Dirigenza degli enti locali e contrattazione collettiva

Il convegno tenutosi lo scorso 28 aprile a cura dell’Università degli Studi del Sannio può naturalmente essere ascoltato in ciascuno dei suoi contenuti. Tuttavia noi invitiamo a cliccare sulle 2 ore e 28 minuti per il contributo del dr. Valerio Talamo, direttore generale delle Relazioni sindacali del Dipartimento della Funzione Pubblica: con un’argomentazione coraggiosa e fuori dal coro egli descrive lo status di precarietà in cui la legislazione degli ultimi 30 anni ha collocato i dirigenti pubblici, rendendoli ricattabili dalla politica e soggetti deboli ai tavoli della contrattazione pubblica.

Concordiamo pienamente con quest’analisi, esprimendo la convinzione che la posizione di precarietà (avallata anche, come ricordato dal relatore, da una serie di sentenze “miti e deferenti” della Corte costituzionale) derivi tutta da una scelta legislativa iniziale errata: quella di conferire le funzioni dirigenziali attraverso incarichi a tempo determinato. I dirigenti esclusi dall’articolo 3 del decreto legislativo 165 da questo regime (Prefetti e Ambasciatori) non godono certo di particolari privilegi nei confronti dei vertici politici – che li possono spostare secondo le scelte ritenute opportune – MA non sono sottoposti alla gogna giuridica della scadenza automatica dell’incarico ogni tre anni. C’è un abisso di differenza fra le due situazioni.
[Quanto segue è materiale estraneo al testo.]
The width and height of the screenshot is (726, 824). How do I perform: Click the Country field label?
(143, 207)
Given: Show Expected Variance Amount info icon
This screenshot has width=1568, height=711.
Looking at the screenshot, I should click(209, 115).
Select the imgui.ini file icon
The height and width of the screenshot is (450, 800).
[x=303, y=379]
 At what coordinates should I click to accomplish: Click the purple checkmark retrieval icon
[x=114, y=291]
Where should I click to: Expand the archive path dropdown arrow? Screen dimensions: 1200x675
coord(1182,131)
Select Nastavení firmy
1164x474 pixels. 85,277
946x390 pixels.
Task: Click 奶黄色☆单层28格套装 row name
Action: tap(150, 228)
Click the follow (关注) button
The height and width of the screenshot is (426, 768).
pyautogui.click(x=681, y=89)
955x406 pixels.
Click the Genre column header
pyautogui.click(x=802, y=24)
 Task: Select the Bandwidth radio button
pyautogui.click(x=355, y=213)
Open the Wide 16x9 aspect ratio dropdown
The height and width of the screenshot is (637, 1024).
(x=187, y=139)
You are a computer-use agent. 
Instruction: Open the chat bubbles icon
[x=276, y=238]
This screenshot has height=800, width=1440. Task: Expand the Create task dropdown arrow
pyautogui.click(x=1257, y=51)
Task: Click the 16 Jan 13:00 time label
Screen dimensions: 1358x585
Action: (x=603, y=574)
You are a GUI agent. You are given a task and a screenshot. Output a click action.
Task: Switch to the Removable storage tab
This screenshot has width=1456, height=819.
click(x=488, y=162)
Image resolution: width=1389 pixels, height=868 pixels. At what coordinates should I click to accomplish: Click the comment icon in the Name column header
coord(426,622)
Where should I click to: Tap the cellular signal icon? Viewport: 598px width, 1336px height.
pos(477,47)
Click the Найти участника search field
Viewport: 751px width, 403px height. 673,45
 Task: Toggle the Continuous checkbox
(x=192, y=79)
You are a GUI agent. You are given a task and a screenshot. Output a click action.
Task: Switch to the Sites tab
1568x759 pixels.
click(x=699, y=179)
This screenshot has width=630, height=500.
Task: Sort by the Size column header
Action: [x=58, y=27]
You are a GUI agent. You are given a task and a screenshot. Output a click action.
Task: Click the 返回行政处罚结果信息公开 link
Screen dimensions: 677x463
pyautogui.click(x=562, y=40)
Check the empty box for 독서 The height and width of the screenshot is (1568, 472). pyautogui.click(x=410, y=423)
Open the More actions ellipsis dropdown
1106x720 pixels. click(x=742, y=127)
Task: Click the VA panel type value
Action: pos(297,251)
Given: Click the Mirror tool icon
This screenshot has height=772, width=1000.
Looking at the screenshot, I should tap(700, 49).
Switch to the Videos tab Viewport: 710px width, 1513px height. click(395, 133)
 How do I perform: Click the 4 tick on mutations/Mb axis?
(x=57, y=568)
Segnaliamo anche al minuto ’50  l’intervento del prof. Alessandro Bellavista, ordinario di Scienze politiche e delle Relazioni Internazionali all’Università degli Studi di Palermo, il quale con argomentazioni avvolgenti e affilati colpi di fioretto richiama la folta serie di anomalie di cui si nutre la legislazione attuale dello status del dirigente pubblico.